Councillor of Culture and Tourism of the Community of Madrid (acting)
- In office 11 March 2021 – 13 June 2023
- President: Isabel Díaz Ayuso
- Preceded by: Marta Rivera de la Cruz
- Succeeded by: Marta Rivera de la Cruz (Culture, Tourism and Sports)

Councillor of Education and Youth of the Community of Madrid
- In office 20 August 2019 – 21 June 2021
- President: Isabel Díaz Ayuso
- Preceded by: Rafael van Grieken (Education and Research)
- Succeeded by: Himself (Education and Universities)

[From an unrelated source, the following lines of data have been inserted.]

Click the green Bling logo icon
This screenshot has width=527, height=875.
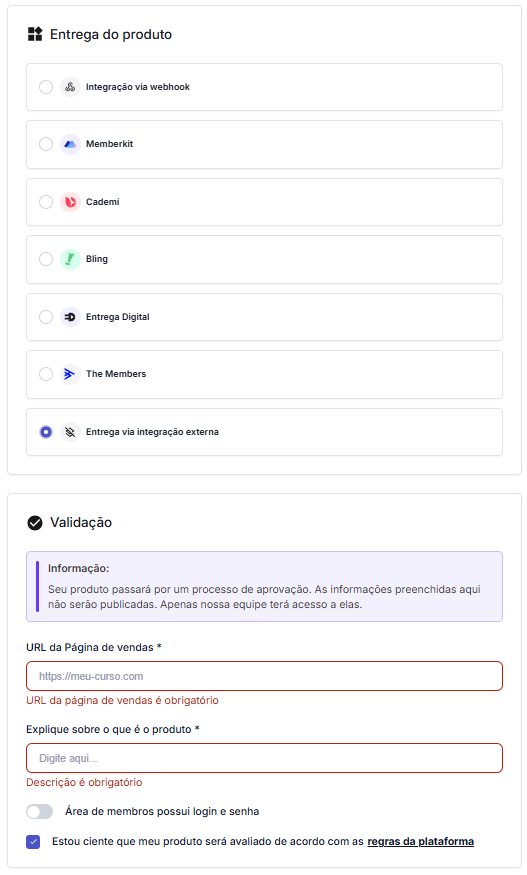pos(70,259)
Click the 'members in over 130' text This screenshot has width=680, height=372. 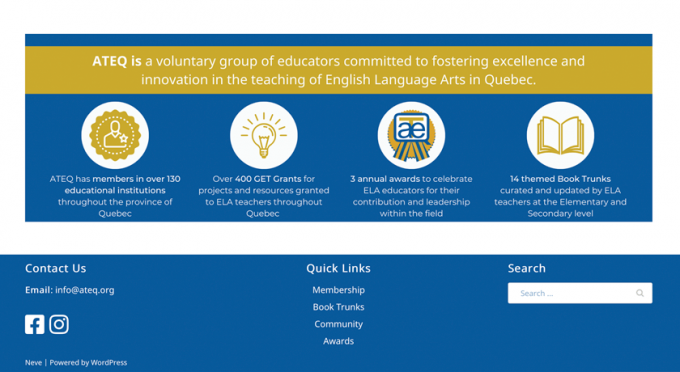point(136,179)
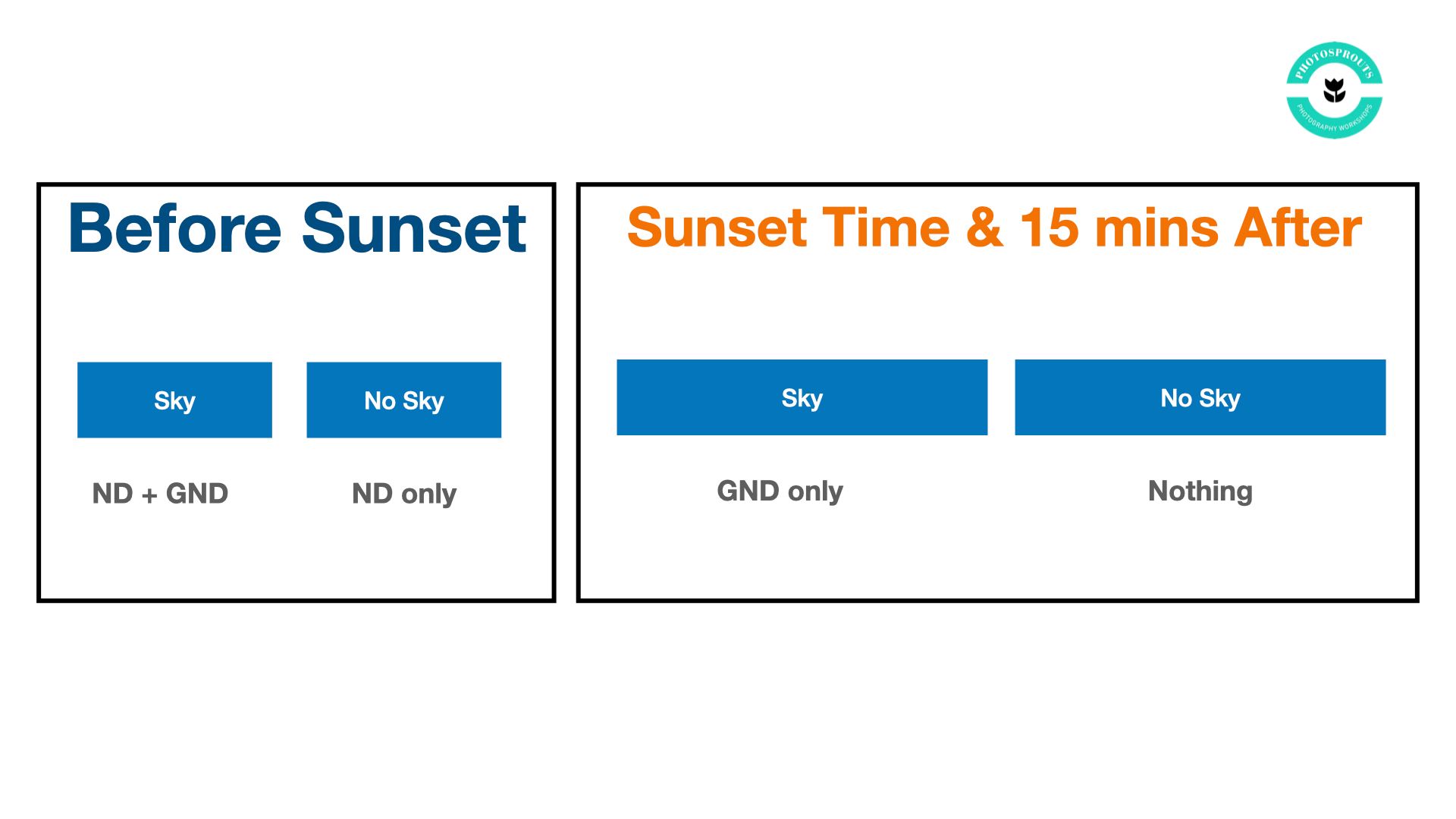The height and width of the screenshot is (819, 1456).
Task: Select the No Sky button under Before Sunset
Action: [x=403, y=400]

Councillor of Economy and Finance of the Community of Madrid
- In office 28 September 2012 – 27 June 2015
- President: Ignacio González
- Preceded by: Percival Manglano
- Succeeded by: Engracia Hidalgo (Economy, Employment and Finance)

Personal details
- Born: Enrique Matías Ossorio Crespo 27 June 1959 (age 67) Badajoz, Spain
- Party: PP
- Alma mater: Complutense University of Madrid

= Enrique Ossorio =

Spanish politician

Enrique Matías Ossorio Crespo (born 27 June 1959) is a Spanish politician from the People's Party of the Community of Madrid (PP), serving as the President of the Assembly of Madrid since 13 June 2023. He previously served as Cabinet Minister of Education and Youth of the Community of Madrid from August 2019, and previously as Cabinet Minister of Economy and Finance between September 2012 and June 2015. He is also serving as acting Spokesperson of the Government, Cabinet Minister of Science, Universities and Innovation and of Culture and Tourism since March 2021.